--- Start TEXT EXCERPT ---
Other conditions can prevent your query from using the cache. Common examples are:

  • Using IEnumerable<T>.Contains<>(T value)
  • Linking your query to another query that requires to be recompiled.

4.1 Using IEnumerable<T>.Contains<T>(T value)

Entity
Framework does not cache queries that invoke
IEnumerable<T>.Contains<T>(T value) against an in-memory
collection, since the values of the collection are considered volatile.
The following example query will not be cached, so it will always be
processed by the plan compiler:

int[] ids = new int[10000];
...
using (var context = new MyContext())
{
    var query = context.MyEntities
                    .Where(entity => ids.Contains(entity.Id));

var results = query.ToList();
    ...
}

Additionally,
note that the size of the IEnumerable against which Contains is
executed determines how fast or how slow your query is compiled.
Performance can suffer significantly when using large collections such
as the one shown in the example above.
--- End TEXT EXCERPT ---
**EXERCISE BRIEF:** Copy the excerpt on Entity Framework query caching above word for word, from its first line to its last. Draw only on the text above.
--- Start PROVIDED MATERIAL ---
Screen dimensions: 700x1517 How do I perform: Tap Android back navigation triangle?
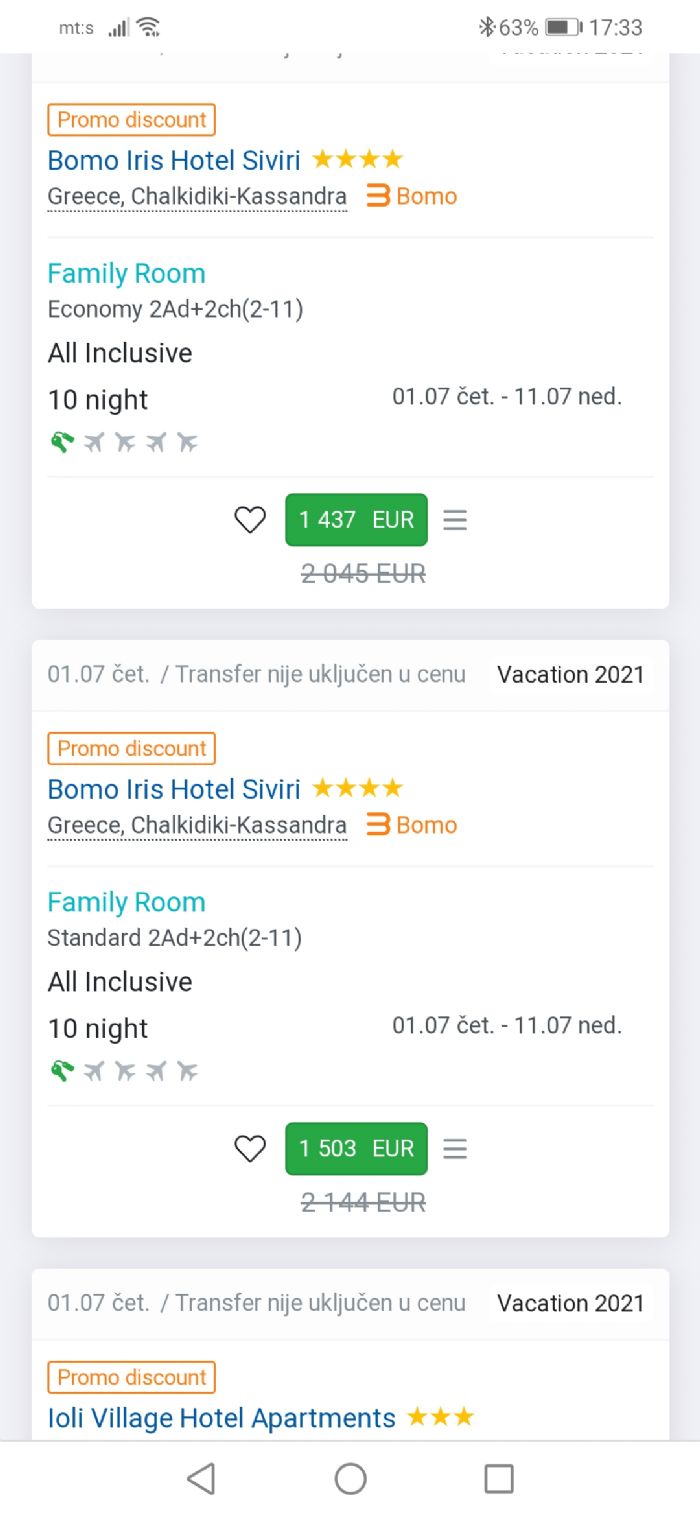point(201,1478)
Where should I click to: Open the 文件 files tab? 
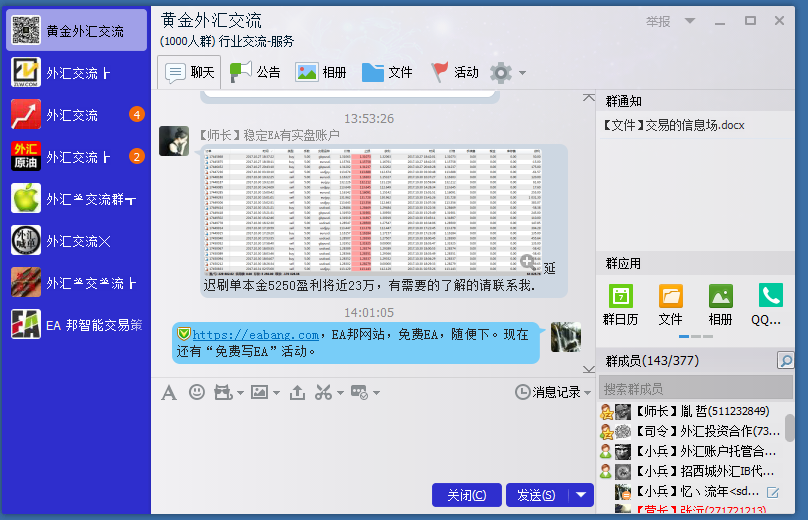click(387, 72)
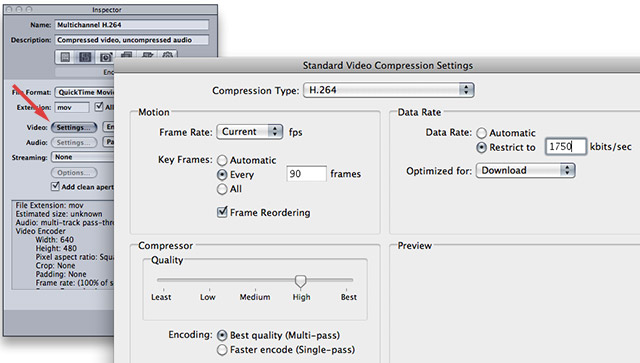This screenshot has width=640, height=363.
Task: Open the Frame Rate Current dropdown
Action: (x=249, y=132)
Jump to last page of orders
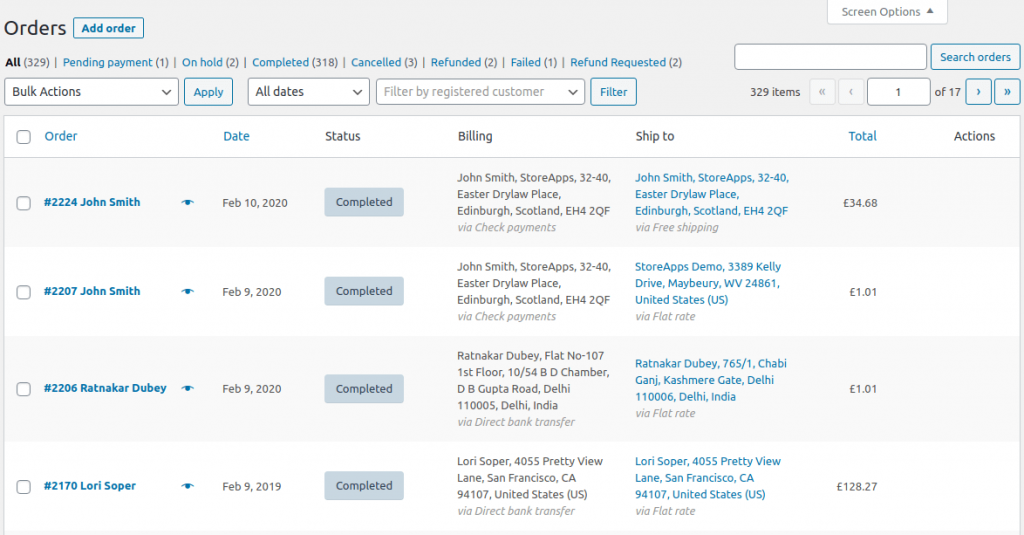The height and width of the screenshot is (535, 1024). [x=1007, y=92]
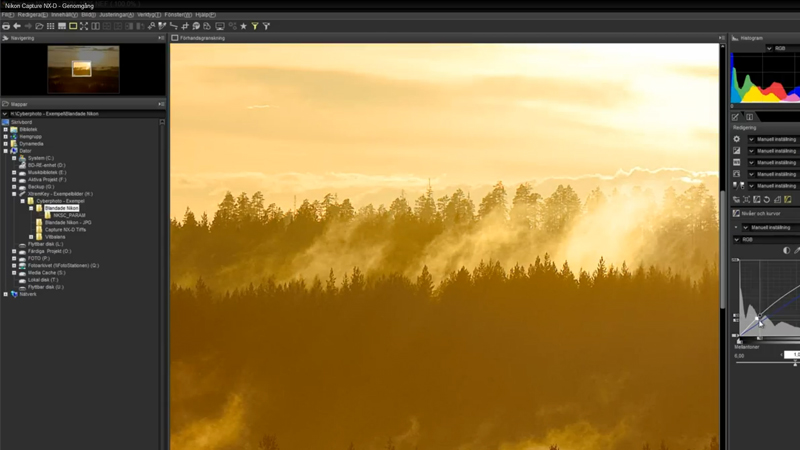800x450 pixels.
Task: Open the Fönster menu
Action: point(177,15)
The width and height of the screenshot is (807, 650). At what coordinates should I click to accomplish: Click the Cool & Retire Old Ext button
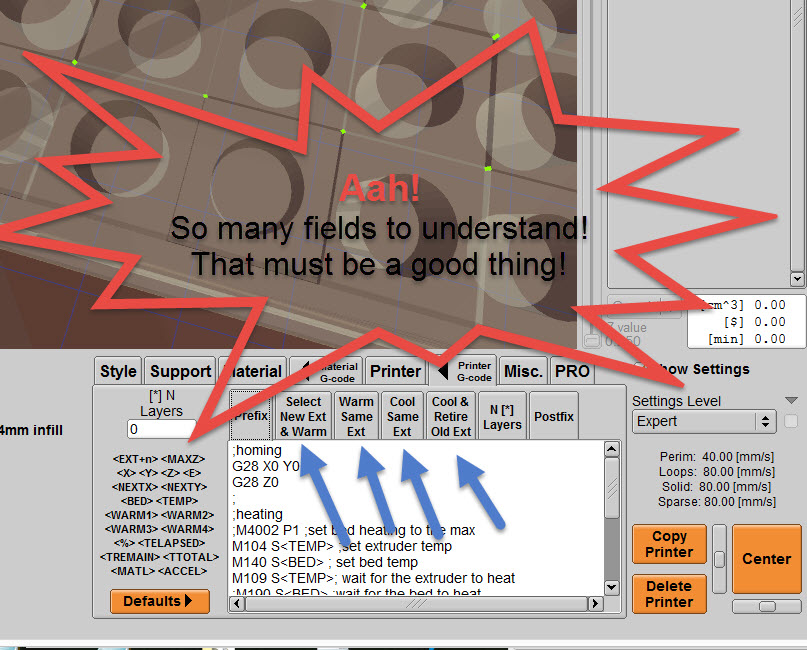451,416
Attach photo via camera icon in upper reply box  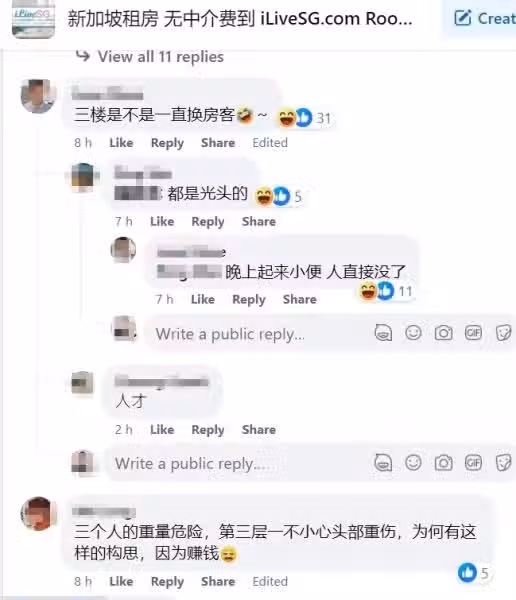[443, 333]
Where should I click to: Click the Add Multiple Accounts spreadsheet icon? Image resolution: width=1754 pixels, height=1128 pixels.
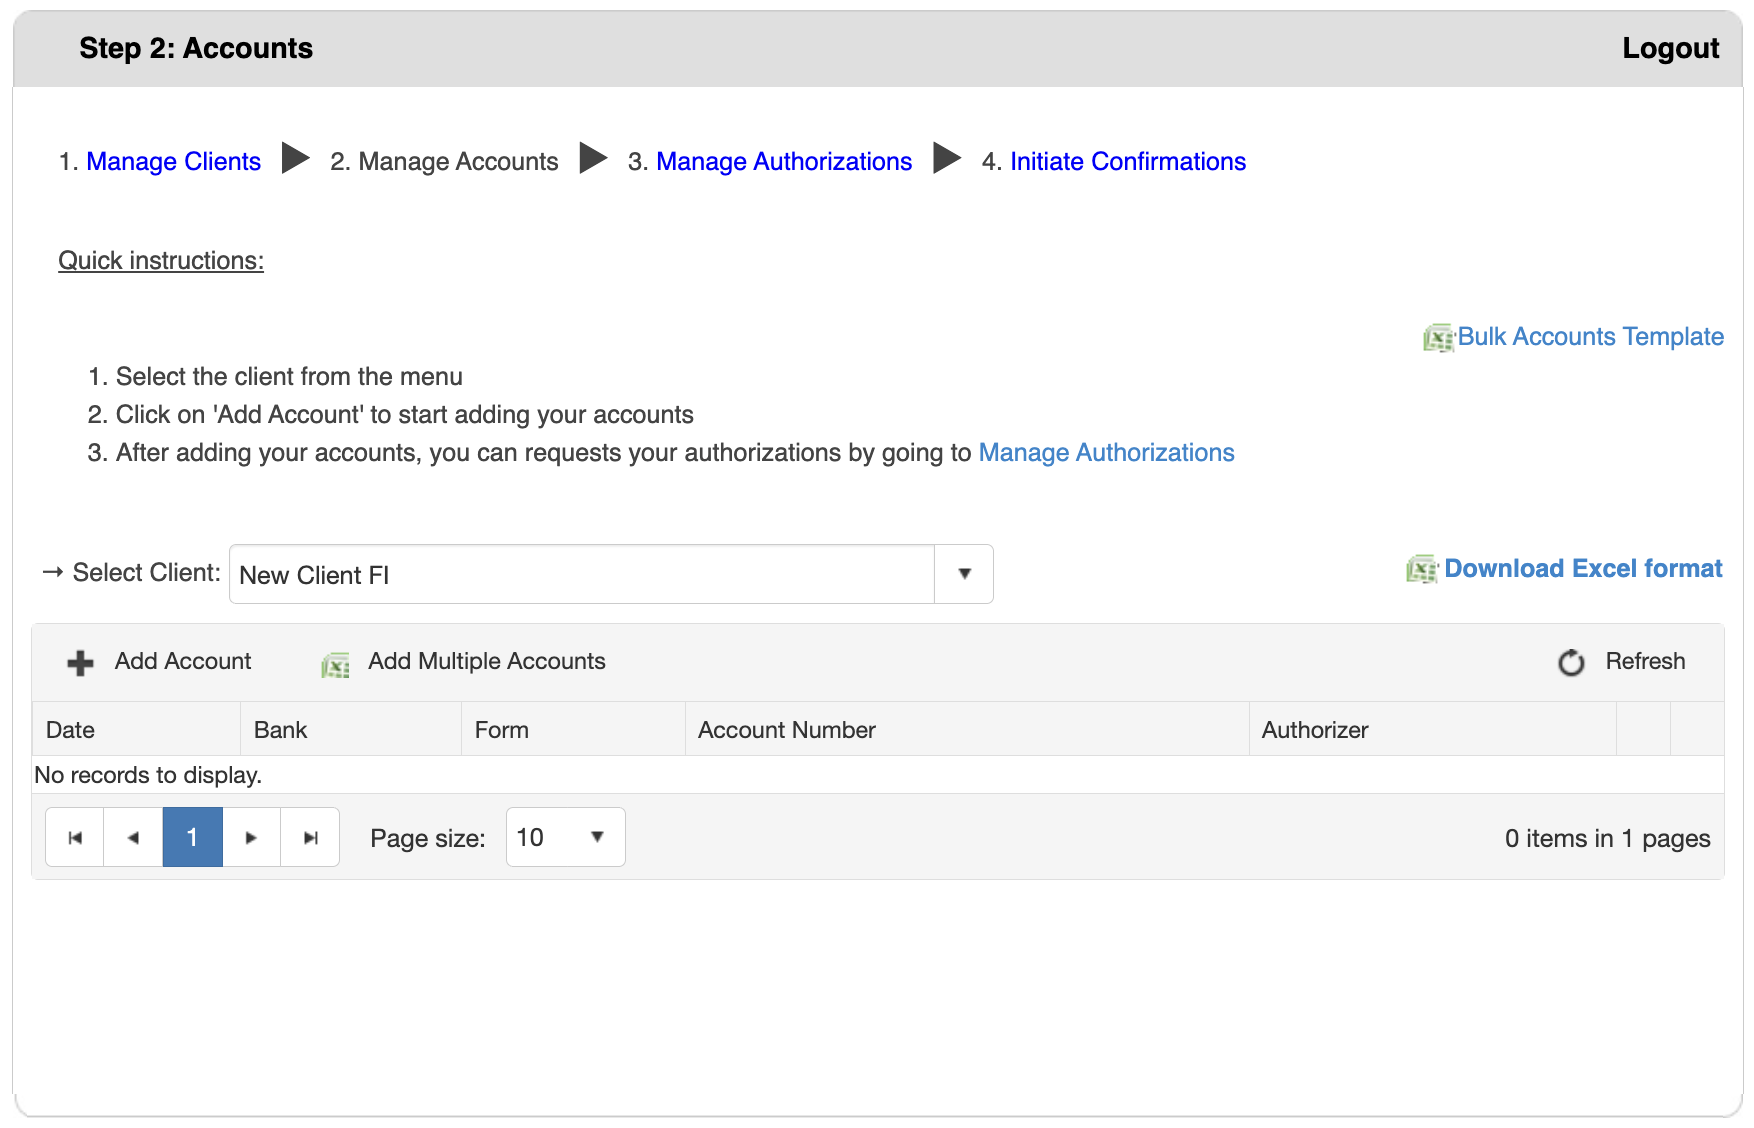point(335,662)
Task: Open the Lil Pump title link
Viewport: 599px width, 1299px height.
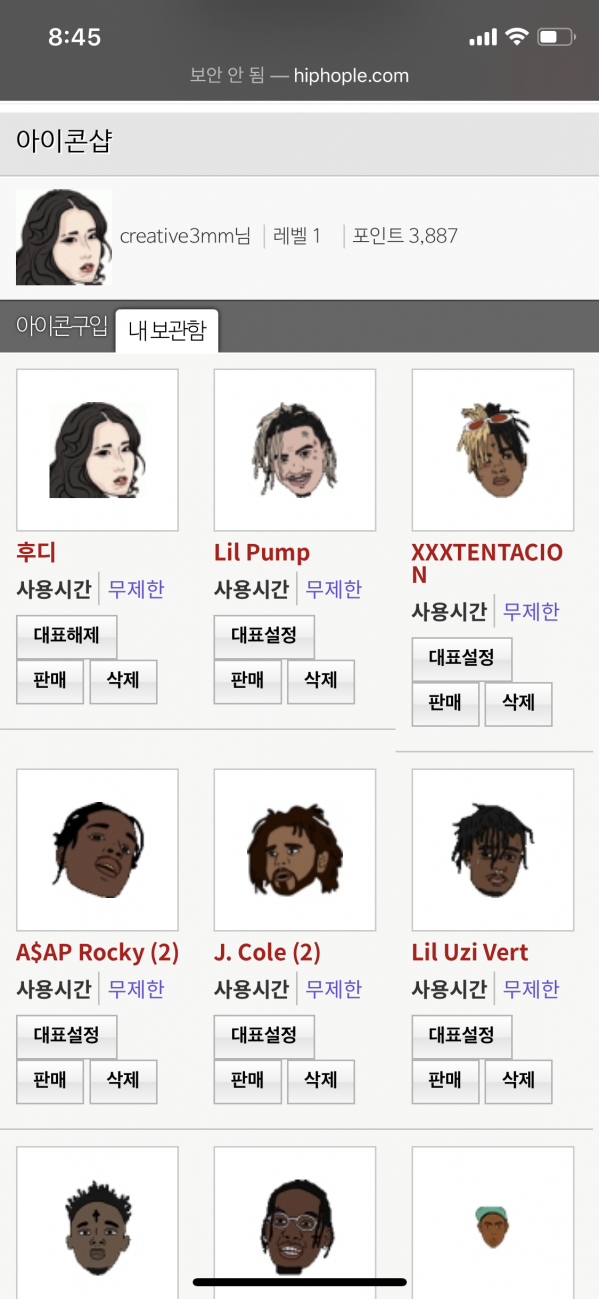Action: [x=262, y=553]
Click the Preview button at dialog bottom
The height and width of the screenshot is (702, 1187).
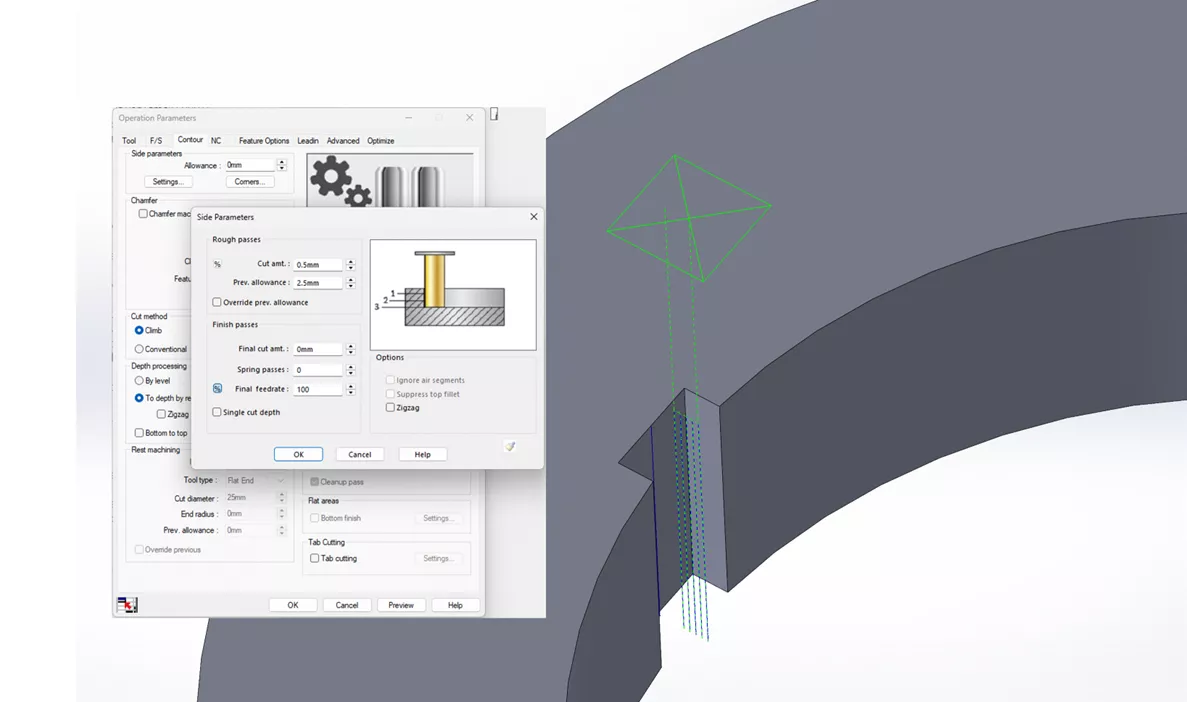[400, 604]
--- End PROVIDED MATERIAL ---
**OUTPUT:**
Other conditions can prevent your query from using the cache. Common examples are:

  • Using IEnumerable<T>.Contains<>(T value)
  • Linking your query to another query that requires to be recompiled.

4.1 Using IEnumerable<T>.Contains<T>(T value)

Entity
Framework does not cache queries that invoke
IEnumerable<T>.Contains<T>(T value) against an in-memory
collection, since the values of the collection are considered volatile.
The following example query will not be cached, so it will always be
processed by the plan compiler:

int[] ids = new int[10000];
...
using (var context = new MyContext())
{
    var query = context.MyEntities
                    .Where(entity => ids.Contains(entity.Id));

var results = query.ToList();
    ...
}

Additionally,
note that the size of the IEnumerable against which Contains is
executed determines how fast or how slow your query is compiled.
Performance can suffer significantly when using large collections such
as the one shown in the example above.